The independent credit asset manager has closed its floating rate fund on £800 million, just over a year after holding a first close on £545 million.
The total capital collected is slightly lower than the original £1 billion target. Instead, AgFe plans to hold a first close in the coming months – likely in the first half of 2016 – on a second, follow on floating rate senior fund.
Since the beginning of the year, AgFe has also signed a new separate account mandate for floating rate senior debt, of several hundred million sterling.
Natalie Howard, AgFe’s head of real estate, said the firm invested £800 million into UK senior mortgages on behalf of its clients during 2015, in about 20 transactions.
As well making or participating in loans for AgFe Floating Rate Senior Debt Fund 1, her team invests in fixed-rate senior loans for a £1 billion fixed rate fund, structured for retirement fund client LV.
The floating rate fund has a seven-year life and two year investment period, while the fixed rate fund has a longer, four-year investment period.


Howard said: “We were very active in 2015, lending over £800 million, and with the new separate account for floating rate debt that we have just signed, we have £2.5 billion of assets and committed capital under management.”
She said the start to 2016 had been “very, very busy. Our new mandate means we will have the option of financing bigger deals and clubbing them.

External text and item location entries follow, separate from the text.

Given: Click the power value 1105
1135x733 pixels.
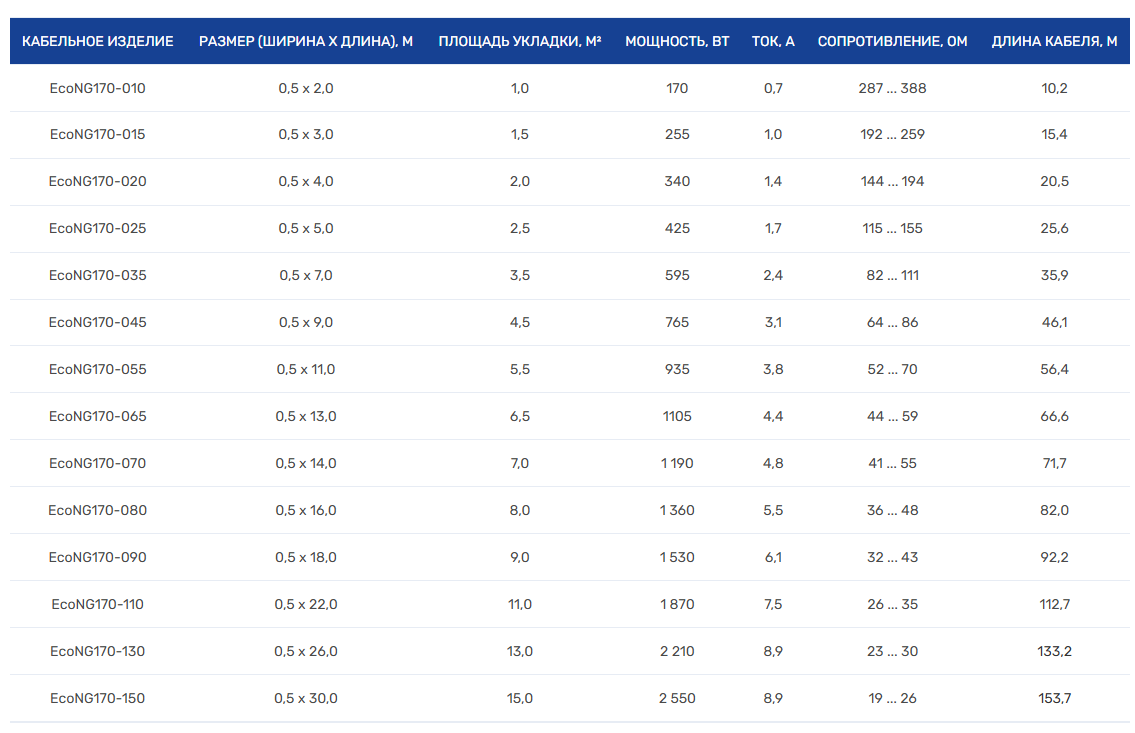Looking at the screenshot, I should click(x=677, y=416).
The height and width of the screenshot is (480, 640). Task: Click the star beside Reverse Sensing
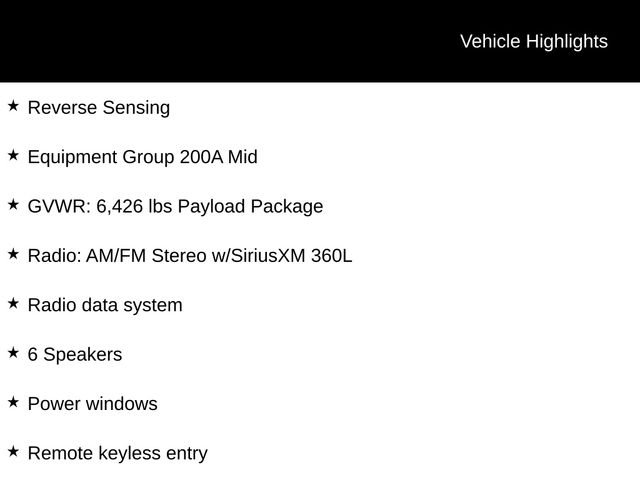(x=13, y=105)
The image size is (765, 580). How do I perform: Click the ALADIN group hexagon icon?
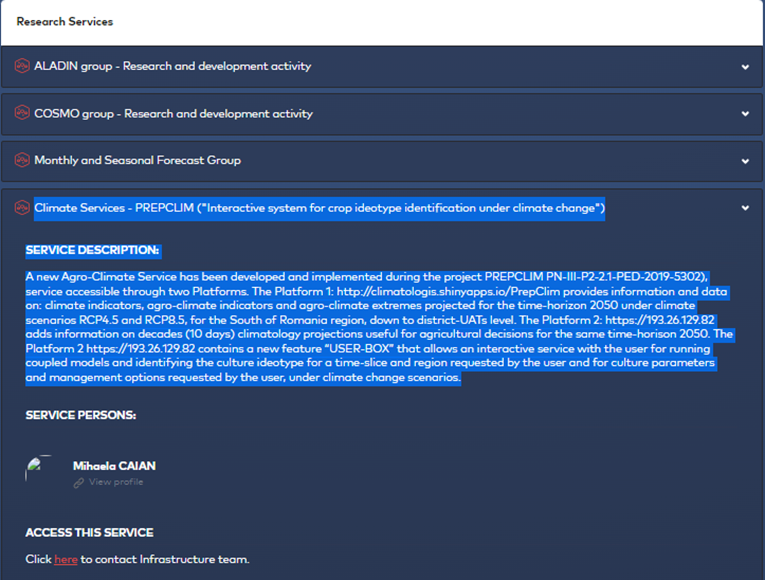22,66
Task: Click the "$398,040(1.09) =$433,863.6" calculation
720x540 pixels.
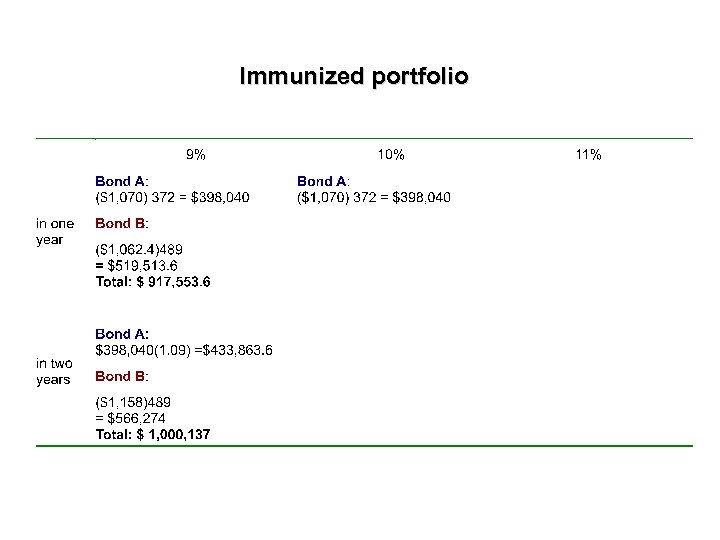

We expect to lend £1 billion over the course of this year.”
AgFe considers lending opportunities from £5 million to over £100m, including portfolios and good secondary real estate, typically at margins between 150 and 300 basis points and across the UK. The funds lend against most asset classes except care homes.
Loans last year ranged from a £7m facility on an asset in London’s Mayfair to £80m to Ashby Capital for its purchase of the Colmore Plaza office building in Birmingham and £60m to Capital Industrial for the property company’s London industrial portfolio. AgFe also financed Varde Partners’ acquisition of BizSpace Group, secured on its 6 million sq ft Project Spring portfolio.
The largest loan participation was £100 million of senior in Citibank’s underwrite for Lone Star and Ellandi’s Tiger portfolio of seven UK shopping centres.
Howard said AgFe’s fixed income investor clients, mainly UK pension funds and insurance companies, were continuing to invest to get the illiquidity premium from private real estate debt, diversifying from investment-grade corporate bonds.